DIRECTIONS FOR THIS TASK: Of the lines listed below, return exactly those that run from the line containing "Viewport: 1024px width, 640px height." through the line containing "Given: Click the", both included.
[[ PROVIDED MATERIAL, beginning ]]
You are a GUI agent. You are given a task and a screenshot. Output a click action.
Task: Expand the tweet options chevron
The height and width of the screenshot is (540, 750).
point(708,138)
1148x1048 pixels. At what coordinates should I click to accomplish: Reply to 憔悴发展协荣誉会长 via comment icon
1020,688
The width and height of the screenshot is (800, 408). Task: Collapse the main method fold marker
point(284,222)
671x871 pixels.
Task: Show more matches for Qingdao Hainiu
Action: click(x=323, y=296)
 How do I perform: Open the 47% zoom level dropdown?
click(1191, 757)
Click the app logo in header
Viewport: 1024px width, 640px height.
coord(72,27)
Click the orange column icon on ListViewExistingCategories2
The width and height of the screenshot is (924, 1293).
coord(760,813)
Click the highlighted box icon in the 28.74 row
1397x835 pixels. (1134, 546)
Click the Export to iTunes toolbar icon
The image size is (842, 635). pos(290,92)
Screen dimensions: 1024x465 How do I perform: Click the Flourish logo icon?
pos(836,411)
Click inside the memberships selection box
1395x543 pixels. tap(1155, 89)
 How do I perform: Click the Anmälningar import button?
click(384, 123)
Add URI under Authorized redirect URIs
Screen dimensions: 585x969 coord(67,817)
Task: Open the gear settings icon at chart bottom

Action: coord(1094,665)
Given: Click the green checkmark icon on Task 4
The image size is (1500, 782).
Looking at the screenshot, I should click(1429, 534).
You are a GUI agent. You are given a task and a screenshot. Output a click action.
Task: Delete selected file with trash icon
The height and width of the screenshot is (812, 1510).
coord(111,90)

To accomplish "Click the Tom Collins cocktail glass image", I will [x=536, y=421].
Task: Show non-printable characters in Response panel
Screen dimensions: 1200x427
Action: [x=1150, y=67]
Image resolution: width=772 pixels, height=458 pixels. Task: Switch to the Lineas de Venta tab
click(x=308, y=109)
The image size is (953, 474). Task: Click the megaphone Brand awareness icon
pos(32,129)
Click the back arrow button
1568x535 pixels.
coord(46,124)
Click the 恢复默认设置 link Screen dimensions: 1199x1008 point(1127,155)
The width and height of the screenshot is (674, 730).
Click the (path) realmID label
[[ PROVIDED MATERIAL, end ]]
RESULT FOR THIS TASK:
Viewport: 1024px width, 640px height.
coord(72,27)
Click the orange column icon on ListViewExistingCategories2
The width and height of the screenshot is (924, 1293).
coord(760,813)
Click the highlighted box icon in the 28.74 row
1397x835 pixels. (1134, 546)
Click the Export to iTunes toolbar icon
The image size is (842, 635). pos(290,92)
Screen dimensions: 1024x465 How do I perform: Click the Flourish logo icon?
pos(836,411)
Click inside the memberships selection box
1395x543 pixels. tap(1155, 89)
 How do I perform: Click the Anmälningar import button?
click(384, 123)
Add URI under Authorized redirect URIs
Screen dimensions: 585x969 coord(67,817)
Task: Open the gear settings icon at chart bottom

Action: coord(1094,665)
Given: Click the green checkmark icon on Task 4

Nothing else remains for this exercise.